• CONSEGNA 1: Traduca in inglese la seguente frase dell'articolo sull'Europa League: "E’ principalmente il caso dell’Inter, che all’esordio è stata sconfitta in casa nientemeno che dagli israeliani dell’Hapoel Beer Sheva per 2-0."
• CONSEGNA 2: Trascriva senza modifiche il passo dell'articolo sull'Europa League da "L’Europa League delle" a "grazie all’Europa League.".
• CONSEGNA 3: Elenchi tutte le squadre italiane che, secondo l'articolo sull'Europa League, prendono parte a tale competizione.

• TESTO FORNITO:

L’Europa League delle italiane: un’occasione per tornare grandi, non sciupiamola

© foto di Antonello Sammarco/Image Sport
 di Rocco Crea   vedi letture

Ancora una volta, puntuale come ogni stagione, si ripresenta per il nostro calcio la solita occasione, che tutto è eccetto che al di fuori della portata delle compagini che lo rappresentano, di portare a casa un trofeo dal sapore internazionale grazie all’Europa League.

FLOP INTER ALL'ESORDIO - Difatti, se la sorella maggiore Champions League rappresenta ancora uno scoglio quasi insormontabile per le due sole italiane presenti in competizione, ovvero Juventus e Napoli, l’ex Coppa Uefa appare tutto sommato abbordabile per la forza tricolore che prende parte alla manifestazione, rappresentata dalla Roma (uscente ai preliminari di Champions), dall’Inter, dalla Fiorentina e dal Sassuolo. E invece i primi 90 minuti del torneo hanno già sancito primi passi falsi, in alcuni casi addirittura inaspettati e ingiustificabili. E’ principalmente il caso dell’Inter, che all’esordio è stata sconfitta in casa nientemeno che dagli israeliani dell’Hapoel Beer Sheva per 2-0. Una gara che, anche al netto di un turnover massiccio operato da de Boer e da una condizione fisica certamente non al top, i nerazzurri avrebbero dovuto comunque vincere senza troppi affanni. Perché la rosa dell’Inter è vasta e di qualità, una qualità decisamente troppo alta per essere annacquata da una compagine che ha toccato il punto più alto a livello europeo proprio quest’anno, con la qualificazione al secondo turno dei preliminari di Champions, punto da cui è partita facendo fuori i moldavi dello Sheriff Tiraspol, ma soprattutto i greci dell’Olympiacos, prima di essere eliminata a fatica dal Celtic Glasgow. Insomma, nulla di paragonabile rispetto ad un club dal palmares, dal blasone e dalla qualità dell’Internazionale.

• RIGHE FORNITE:
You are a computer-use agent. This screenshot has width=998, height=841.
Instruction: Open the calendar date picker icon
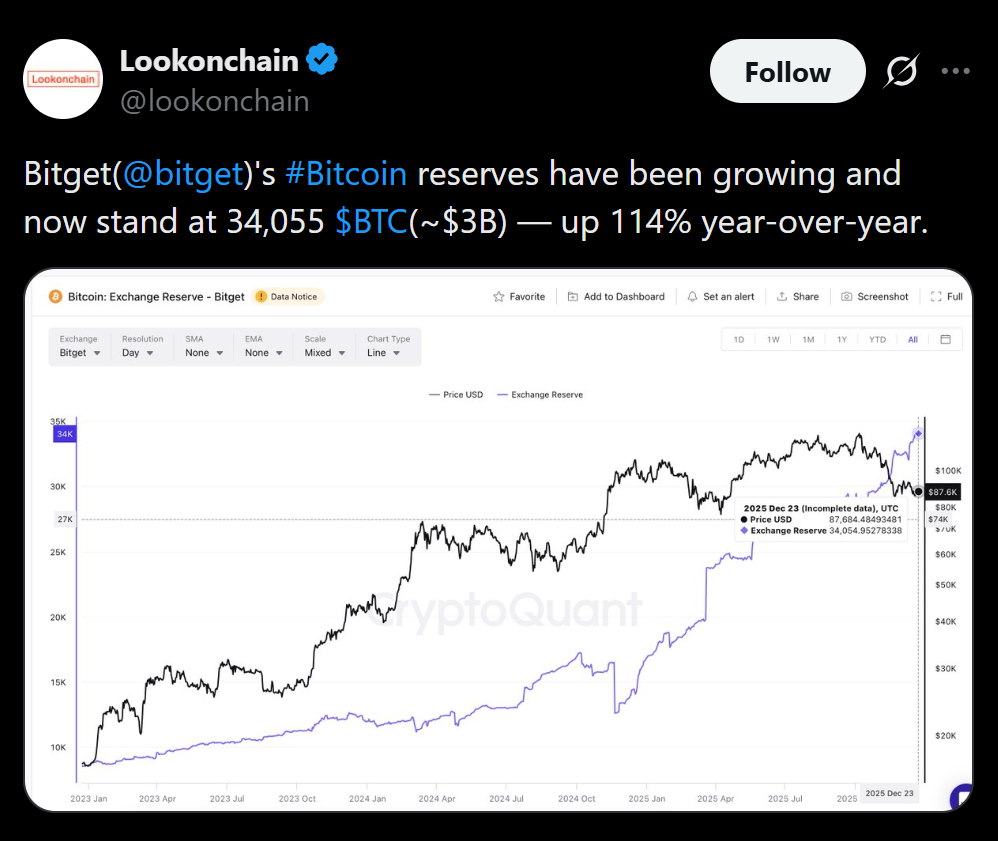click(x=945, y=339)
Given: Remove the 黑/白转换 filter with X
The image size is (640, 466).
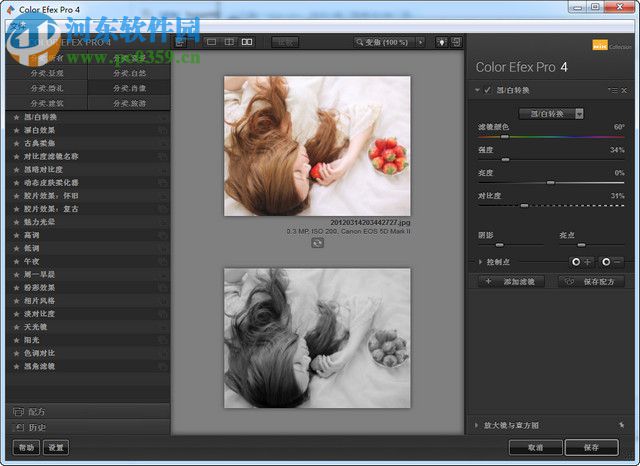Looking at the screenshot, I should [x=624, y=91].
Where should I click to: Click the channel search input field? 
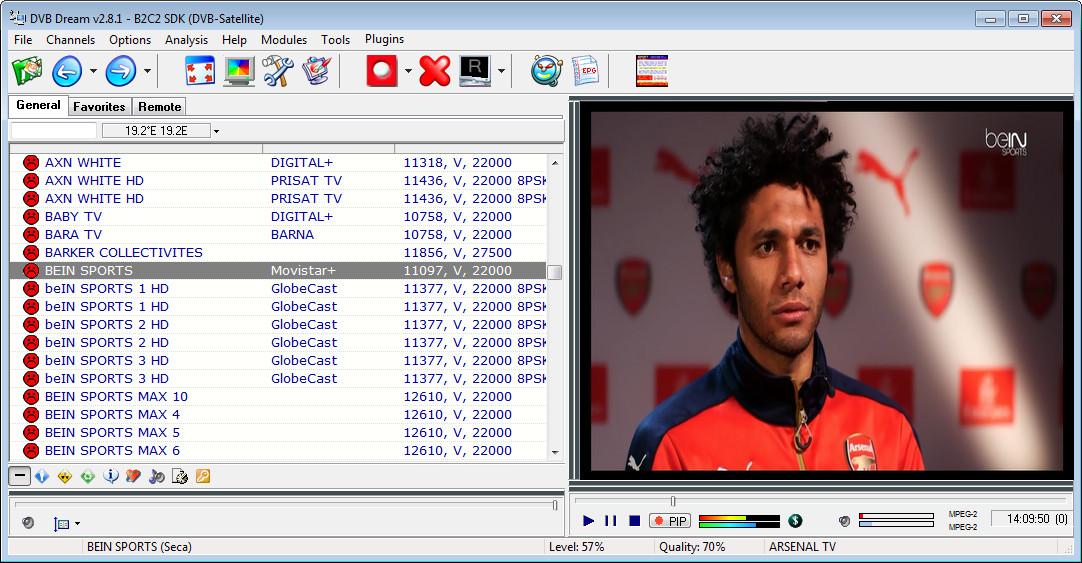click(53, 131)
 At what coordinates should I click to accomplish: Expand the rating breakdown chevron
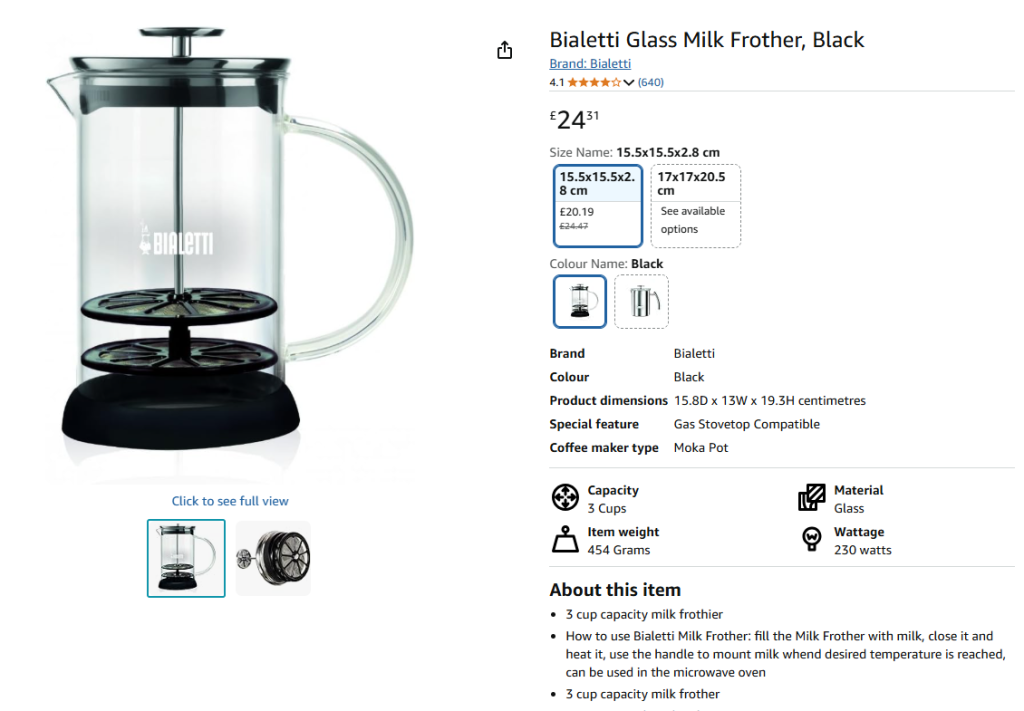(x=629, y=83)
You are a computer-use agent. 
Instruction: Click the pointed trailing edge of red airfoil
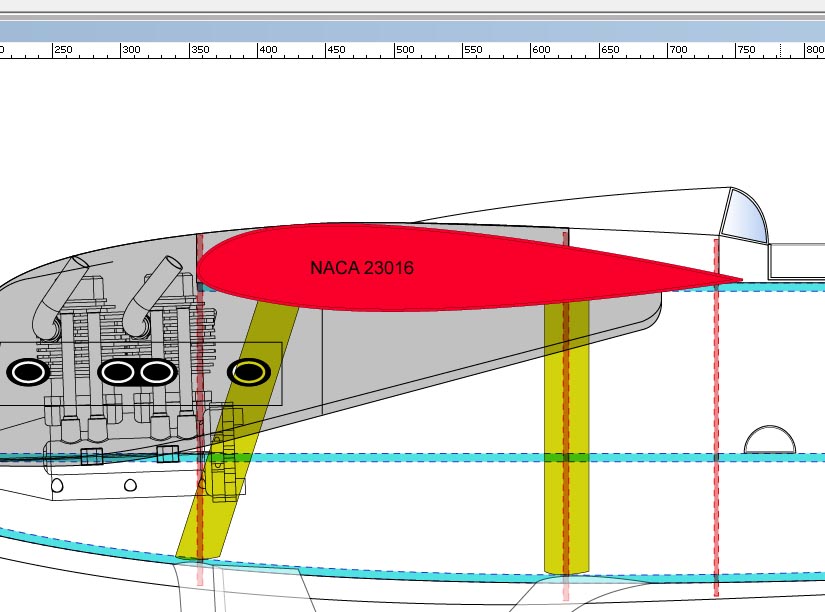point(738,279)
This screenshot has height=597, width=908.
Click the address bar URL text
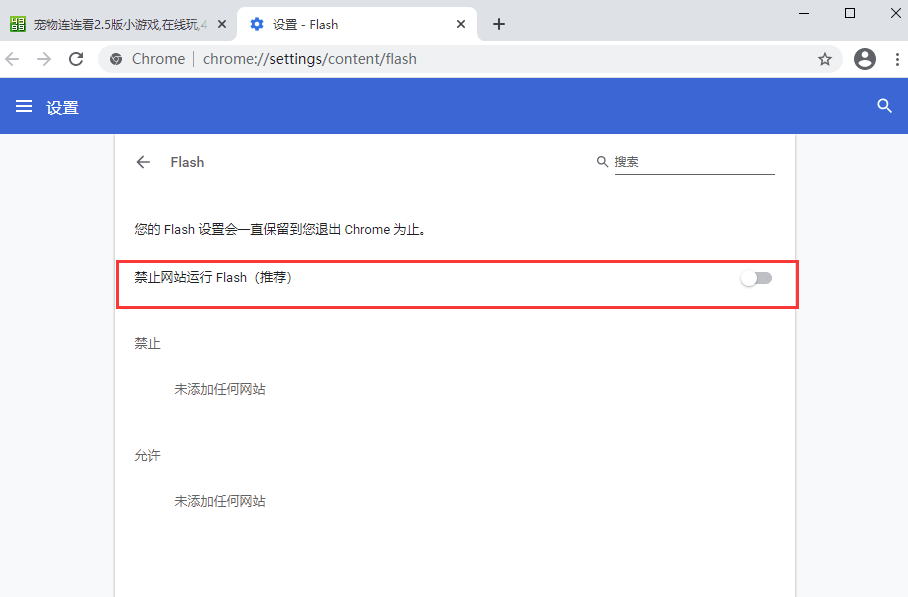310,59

• RISULTATO CORRETTO 1: This is mainly the case of Inter, who in their opening match were beaten at home by none other than the Israelis of Hapoel Beer Sheva, 2-0.

• RISULTATO CORRETTO 2:
L’Europa League delle italiane: un’occasione per tornare grandi, non sciupiamola

© foto di Antonello Sammarco/Image Sport
 di Rocco Crea   vedi letture

Ancora una volta, puntuale come ogni stagione, si ripresenta per il nostro calcio la solita occasione, che tutto è eccetto che al di fuori della portata delle compagini che lo rappresentano, di portare a casa un trofeo dal sapore internazionale grazie all’Europa League.

• RISULTATO CORRETTO 3: Roma, Inter, Fiorentina, Sassuolo